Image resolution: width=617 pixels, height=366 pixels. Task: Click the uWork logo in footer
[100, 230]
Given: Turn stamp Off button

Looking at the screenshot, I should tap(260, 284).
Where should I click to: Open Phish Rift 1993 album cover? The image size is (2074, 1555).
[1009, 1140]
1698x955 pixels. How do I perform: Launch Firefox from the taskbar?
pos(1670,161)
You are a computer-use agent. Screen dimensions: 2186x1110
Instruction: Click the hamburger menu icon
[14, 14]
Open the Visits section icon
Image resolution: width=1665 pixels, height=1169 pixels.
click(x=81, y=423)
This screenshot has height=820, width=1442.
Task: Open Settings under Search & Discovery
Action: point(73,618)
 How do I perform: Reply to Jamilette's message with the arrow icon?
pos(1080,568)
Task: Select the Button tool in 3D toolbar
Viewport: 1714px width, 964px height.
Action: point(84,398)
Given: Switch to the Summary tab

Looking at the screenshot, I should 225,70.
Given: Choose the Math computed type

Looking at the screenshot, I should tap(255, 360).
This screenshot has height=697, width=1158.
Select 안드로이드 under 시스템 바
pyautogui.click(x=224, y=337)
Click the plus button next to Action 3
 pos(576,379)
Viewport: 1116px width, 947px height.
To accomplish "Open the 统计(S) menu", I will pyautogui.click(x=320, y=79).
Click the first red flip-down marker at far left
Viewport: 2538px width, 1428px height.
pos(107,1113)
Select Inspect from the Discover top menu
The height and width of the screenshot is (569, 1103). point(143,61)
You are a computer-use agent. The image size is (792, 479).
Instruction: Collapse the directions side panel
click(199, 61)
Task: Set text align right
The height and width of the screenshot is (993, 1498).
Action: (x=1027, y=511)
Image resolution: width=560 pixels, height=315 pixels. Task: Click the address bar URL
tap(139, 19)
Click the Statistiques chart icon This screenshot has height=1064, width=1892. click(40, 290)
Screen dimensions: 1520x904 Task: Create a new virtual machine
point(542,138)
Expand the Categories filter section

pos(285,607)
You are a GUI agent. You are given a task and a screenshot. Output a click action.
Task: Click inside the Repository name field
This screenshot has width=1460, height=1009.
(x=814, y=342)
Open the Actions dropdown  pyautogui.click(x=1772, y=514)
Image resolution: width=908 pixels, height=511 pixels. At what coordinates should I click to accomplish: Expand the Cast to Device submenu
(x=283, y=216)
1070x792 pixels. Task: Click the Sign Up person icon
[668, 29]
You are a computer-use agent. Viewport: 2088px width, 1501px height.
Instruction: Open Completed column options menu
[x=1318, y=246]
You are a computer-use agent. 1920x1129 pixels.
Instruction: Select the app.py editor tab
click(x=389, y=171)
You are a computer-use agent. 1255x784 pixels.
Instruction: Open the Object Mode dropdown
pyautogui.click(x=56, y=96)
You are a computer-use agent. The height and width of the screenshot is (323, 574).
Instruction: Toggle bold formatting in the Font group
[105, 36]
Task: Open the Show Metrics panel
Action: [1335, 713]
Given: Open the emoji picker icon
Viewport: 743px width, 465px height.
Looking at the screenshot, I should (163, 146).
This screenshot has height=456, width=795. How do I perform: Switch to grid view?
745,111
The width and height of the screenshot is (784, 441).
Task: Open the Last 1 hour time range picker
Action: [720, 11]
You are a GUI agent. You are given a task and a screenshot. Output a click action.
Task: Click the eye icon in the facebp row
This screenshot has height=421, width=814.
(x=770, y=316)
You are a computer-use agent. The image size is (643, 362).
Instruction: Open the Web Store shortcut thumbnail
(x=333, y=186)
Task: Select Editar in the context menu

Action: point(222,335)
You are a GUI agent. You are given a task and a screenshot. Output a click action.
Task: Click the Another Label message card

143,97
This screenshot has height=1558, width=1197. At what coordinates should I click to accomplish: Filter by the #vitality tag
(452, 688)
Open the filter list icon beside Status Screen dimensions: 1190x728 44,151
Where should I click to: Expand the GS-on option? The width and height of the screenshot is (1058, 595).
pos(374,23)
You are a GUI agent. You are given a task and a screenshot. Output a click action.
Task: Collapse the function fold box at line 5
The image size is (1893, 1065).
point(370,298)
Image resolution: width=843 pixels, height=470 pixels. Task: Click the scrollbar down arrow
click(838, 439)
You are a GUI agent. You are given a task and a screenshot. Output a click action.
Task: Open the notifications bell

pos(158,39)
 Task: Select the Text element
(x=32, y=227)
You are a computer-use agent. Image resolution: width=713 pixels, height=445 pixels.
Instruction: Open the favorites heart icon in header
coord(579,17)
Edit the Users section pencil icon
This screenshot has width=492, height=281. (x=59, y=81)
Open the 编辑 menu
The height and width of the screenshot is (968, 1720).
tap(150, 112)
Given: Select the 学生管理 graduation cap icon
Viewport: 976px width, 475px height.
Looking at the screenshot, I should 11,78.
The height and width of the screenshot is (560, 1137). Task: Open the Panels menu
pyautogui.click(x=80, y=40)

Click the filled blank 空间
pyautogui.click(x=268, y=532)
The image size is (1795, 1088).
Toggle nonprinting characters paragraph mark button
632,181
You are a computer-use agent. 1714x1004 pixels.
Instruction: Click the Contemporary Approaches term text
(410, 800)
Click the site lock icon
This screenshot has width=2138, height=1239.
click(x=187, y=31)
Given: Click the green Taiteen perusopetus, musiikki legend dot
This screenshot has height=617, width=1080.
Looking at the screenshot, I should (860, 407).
•••
§ **DIRECTIONS FOR THIS TASK**
Give back each entry exactly as it was written.

§ **WRITTEN SOLUTION**
Image resolution: width=617 pixels, height=366 pixels. Task: Click the uWork logo in footer
[100, 230]
Given: Turn stamp Off button

Looking at the screenshot, I should tap(260, 284).
Where should I click to: Open Phish Rift 1993 album cover? The image size is (2074, 1555).
[1009, 1140]
1698x955 pixels. How do I perform: Launch Firefox from the taskbar?
pos(1670,161)
You are a computer-use agent. Screen dimensions: 2186x1110
Instruction: Click the hamburger menu icon
[14, 14]
Open the Visits section icon
Image resolution: width=1665 pixels, height=1169 pixels.
click(x=81, y=423)
This screenshot has height=820, width=1442.
Task: Open Settings under Search & Discovery
Action: point(73,618)
 How do I perform: Reply to Jamilette's message with the arrow icon?
pos(1080,568)
Task: Select the Button tool in 3D toolbar
Viewport: 1714px width, 964px height.
Action: point(84,398)
Given: Switch to the Summary tab

Looking at the screenshot, I should 225,70.
Given: Choose the Math computed type

Looking at the screenshot, I should tap(255, 360).
This screenshot has height=697, width=1158.
Select 안드로이드 under 시스템 바
pyautogui.click(x=224, y=337)
Click the plus button next to Action 3
 pos(576,379)
Viewport: 1116px width, 947px height.
To accomplish "Open the 统计(S) menu", I will pyautogui.click(x=320, y=79).
Click the first red flip-down marker at far left
Viewport: 2538px width, 1428px height.
pos(107,1113)
Select Inspect from the Discover top menu
The height and width of the screenshot is (569, 1103). point(143,61)
You are a computer-use agent. The image size is (792, 479).
Instruction: Collapse the directions side panel
click(199, 61)
Task: Set text align right
The height and width of the screenshot is (993, 1498).
Action: (x=1027, y=511)
Image resolution: width=560 pixels, height=315 pixels. Task: Click the address bar URL
tap(139, 19)
Click the Statistiques chart icon This screenshot has height=1064, width=1892. click(40, 290)
Screen dimensions: 1520x904 Task: Create a new virtual machine
point(542,138)
Expand the Categories filter section

pos(285,607)
You are a GUI agent. You are given a task and a screenshot. Output a click action.
Task: Click inside the Repository name field
This screenshot has width=1460, height=1009.
(x=814, y=342)
Open the Actions dropdown  pyautogui.click(x=1772, y=514)
Image resolution: width=908 pixels, height=511 pixels. At what coordinates should I click to accomplish: Expand the Cast to Device submenu
(x=283, y=216)
1070x792 pixels. Task: Click the Sign Up person icon
[668, 29]
You are a computer-use agent. Viewport: 2088px width, 1501px height.
Instruction: Open Completed column options menu
[x=1318, y=246]
You are a computer-use agent. 1920x1129 pixels.
Instruction: Select the app.py editor tab
click(x=389, y=171)
You are a computer-use agent. 1255x784 pixels.
Instruction: Open the Object Mode dropdown
pyautogui.click(x=56, y=96)
You are a computer-use agent. The height and width of the screenshot is (323, 574).
Instruction: Toggle bold formatting in the Font group
[105, 36]
Task: Open the Show Metrics panel
Action: [1335, 713]
Given: Open the emoji picker icon
Viewport: 743px width, 465px height.
Looking at the screenshot, I should (163, 146).
This screenshot has height=456, width=795. How do I perform: Switch to grid view?
745,111
The width and height of the screenshot is (784, 441).
Task: Open the Last 1 hour time range picker
Action: [720, 11]
You are a GUI agent. You are given a task and a screenshot. Output a click action.
Task: Click the eye icon in the facebp row
This screenshot has height=421, width=814.
(x=770, y=316)
You are a computer-use agent. The image size is (643, 362).
Instruction: Open the Web Store shortcut thumbnail
(x=333, y=186)
Task: Select Editar in the context menu

Action: point(222,335)
You are a GUI agent. You are given a task and a screenshot. Output a click action.
Task: Click the Another Label message card

143,97
This screenshot has height=1558, width=1197. At what coordinates should I click to accomplish: Filter by the #vitality tag
(452, 688)
Open the filter list icon beside Status Screen dimensions: 1190x728 44,151
Where should I click to: Expand the GS-on option? The width and height of the screenshot is (1058, 595).
pos(374,23)
You are a GUI agent. You are given a task and a screenshot. Output a click action.
Task: Collapse the function fold box at line 5
The image size is (1893, 1065).
point(370,298)
Image resolution: width=843 pixels, height=470 pixels. Task: Click the scrollbar down arrow
click(838, 439)
You are a GUI agent. You are given a task and a screenshot. Output a click action.
Task: Open the notifications bell

pos(158,39)
 Task: Select the Text element
(x=32, y=227)
You are a computer-use agent. Image resolution: width=713 pixels, height=445 pixels.
Instruction: Open the favorites heart icon in header
coord(579,17)
Edit the Users section pencil icon
This screenshot has width=492, height=281. (x=59, y=81)
Open the 编辑 menu
The height and width of the screenshot is (968, 1720).
tap(150, 112)
Given: Select the 学生管理 graduation cap icon
Viewport: 976px width, 475px height.
Looking at the screenshot, I should 11,78.
The height and width of the screenshot is (560, 1137). Task: Open the Panels menu
pyautogui.click(x=80, y=40)

Click the filled blank 空间
pyautogui.click(x=268, y=532)
The image size is (1795, 1088).
Toggle nonprinting characters paragraph mark button
632,181
You are a computer-use agent. 1714x1004 pixels.
Instruction: Click the Contemporary Approaches term text
(410, 800)
Click the site lock icon
This screenshot has width=2138, height=1239.
click(x=187, y=31)
Given: Click the green Taiteen perusopetus, musiikki legend dot
This screenshot has height=617, width=1080.
Looking at the screenshot, I should (860, 407).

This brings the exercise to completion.